Instructions for the task: The result should be the lines from the one holding "The image size is (1568, 617)." to the final line of the records, retyped exactly.

** Data supplied follows **

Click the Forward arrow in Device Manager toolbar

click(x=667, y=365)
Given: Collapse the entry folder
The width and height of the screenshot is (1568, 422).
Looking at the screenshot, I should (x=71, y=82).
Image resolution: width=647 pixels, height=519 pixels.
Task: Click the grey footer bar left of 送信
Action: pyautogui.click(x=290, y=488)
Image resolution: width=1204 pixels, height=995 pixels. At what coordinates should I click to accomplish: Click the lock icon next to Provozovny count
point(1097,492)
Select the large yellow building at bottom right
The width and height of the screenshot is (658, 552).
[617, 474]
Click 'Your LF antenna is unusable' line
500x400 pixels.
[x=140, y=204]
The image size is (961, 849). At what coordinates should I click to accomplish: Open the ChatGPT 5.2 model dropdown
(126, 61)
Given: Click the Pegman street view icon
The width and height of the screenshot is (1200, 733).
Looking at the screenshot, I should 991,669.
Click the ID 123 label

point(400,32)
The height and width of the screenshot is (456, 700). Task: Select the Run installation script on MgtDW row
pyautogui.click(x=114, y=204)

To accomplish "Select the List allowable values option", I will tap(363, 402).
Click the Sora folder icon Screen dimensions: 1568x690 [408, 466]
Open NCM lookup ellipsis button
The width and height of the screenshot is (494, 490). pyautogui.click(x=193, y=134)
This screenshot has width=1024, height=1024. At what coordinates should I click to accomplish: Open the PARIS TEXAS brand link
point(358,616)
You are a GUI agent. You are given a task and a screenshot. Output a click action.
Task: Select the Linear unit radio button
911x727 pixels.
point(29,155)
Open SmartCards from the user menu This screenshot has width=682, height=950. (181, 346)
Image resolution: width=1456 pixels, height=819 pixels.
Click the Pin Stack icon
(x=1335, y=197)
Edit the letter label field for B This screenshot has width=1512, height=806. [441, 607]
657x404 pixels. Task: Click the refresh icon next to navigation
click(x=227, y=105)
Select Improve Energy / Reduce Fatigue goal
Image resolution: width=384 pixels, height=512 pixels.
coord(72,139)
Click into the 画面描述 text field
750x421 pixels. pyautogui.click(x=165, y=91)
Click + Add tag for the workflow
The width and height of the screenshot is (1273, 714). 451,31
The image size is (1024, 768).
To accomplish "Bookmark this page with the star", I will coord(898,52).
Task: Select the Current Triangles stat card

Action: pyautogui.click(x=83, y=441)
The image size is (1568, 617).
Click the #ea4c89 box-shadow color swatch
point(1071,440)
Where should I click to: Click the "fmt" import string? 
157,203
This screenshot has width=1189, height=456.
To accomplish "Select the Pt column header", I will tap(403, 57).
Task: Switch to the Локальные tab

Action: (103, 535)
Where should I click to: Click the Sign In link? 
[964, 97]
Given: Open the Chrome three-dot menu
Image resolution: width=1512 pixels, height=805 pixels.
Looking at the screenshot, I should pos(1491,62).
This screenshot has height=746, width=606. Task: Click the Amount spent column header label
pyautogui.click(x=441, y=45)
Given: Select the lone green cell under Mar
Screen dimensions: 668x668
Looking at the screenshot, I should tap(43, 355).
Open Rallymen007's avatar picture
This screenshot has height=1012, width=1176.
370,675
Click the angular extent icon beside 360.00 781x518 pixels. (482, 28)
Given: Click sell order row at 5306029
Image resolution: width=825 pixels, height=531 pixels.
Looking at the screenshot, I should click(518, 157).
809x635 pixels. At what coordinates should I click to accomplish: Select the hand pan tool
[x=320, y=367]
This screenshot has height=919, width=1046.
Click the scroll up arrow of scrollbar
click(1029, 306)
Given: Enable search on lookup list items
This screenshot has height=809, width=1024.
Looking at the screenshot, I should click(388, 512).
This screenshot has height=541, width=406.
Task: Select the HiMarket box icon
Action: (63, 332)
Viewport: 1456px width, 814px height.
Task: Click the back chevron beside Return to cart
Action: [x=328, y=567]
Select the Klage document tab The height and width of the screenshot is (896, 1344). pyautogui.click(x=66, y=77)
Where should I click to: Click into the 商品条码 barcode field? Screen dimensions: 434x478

** End of Data supplied **

Task solution:
The image size is (1568, 617).
Click the #ea4c89 box-shadow color swatch
point(1071,440)
Where should I click to: Click the "fmt" import string? 
157,203
This screenshot has width=1189, height=456.
To accomplish "Select the Pt column header", I will tap(403, 57).
Task: Switch to the Локальные tab

Action: (103, 535)
Where should I click to: Click the Sign In link? 
[964, 97]
Given: Open the Chrome three-dot menu
Image resolution: width=1512 pixels, height=805 pixels.
Looking at the screenshot, I should pos(1491,62).
This screenshot has height=746, width=606. Task: Click the Amount spent column header label
pyautogui.click(x=441, y=45)
Given: Select the lone green cell under Mar
Screen dimensions: 668x668
Looking at the screenshot, I should tap(43, 355).
Open Rallymen007's avatar picture
This screenshot has height=1012, width=1176.
370,675
Click the angular extent icon beside 360.00 781x518 pixels. (482, 28)
Given: Click sell order row at 5306029
Image resolution: width=825 pixels, height=531 pixels.
Looking at the screenshot, I should click(518, 157).
809x635 pixels. At what coordinates should I click to accomplish: Select the hand pan tool
[x=320, y=367]
This screenshot has height=919, width=1046.
Click the scroll up arrow of scrollbar
click(1029, 306)
Given: Enable search on lookup list items
This screenshot has height=809, width=1024.
Looking at the screenshot, I should click(388, 512).
This screenshot has height=541, width=406.
Task: Select the HiMarket box icon
Action: (63, 332)
Viewport: 1456px width, 814px height.
Task: Click the back chevron beside Return to cart
Action: [x=328, y=567]
Select the Klage document tab The height and width of the screenshot is (896, 1344). pyautogui.click(x=66, y=77)
Where should I click to: Click into the 商品条码 barcode field? Screen dimensions: 434x478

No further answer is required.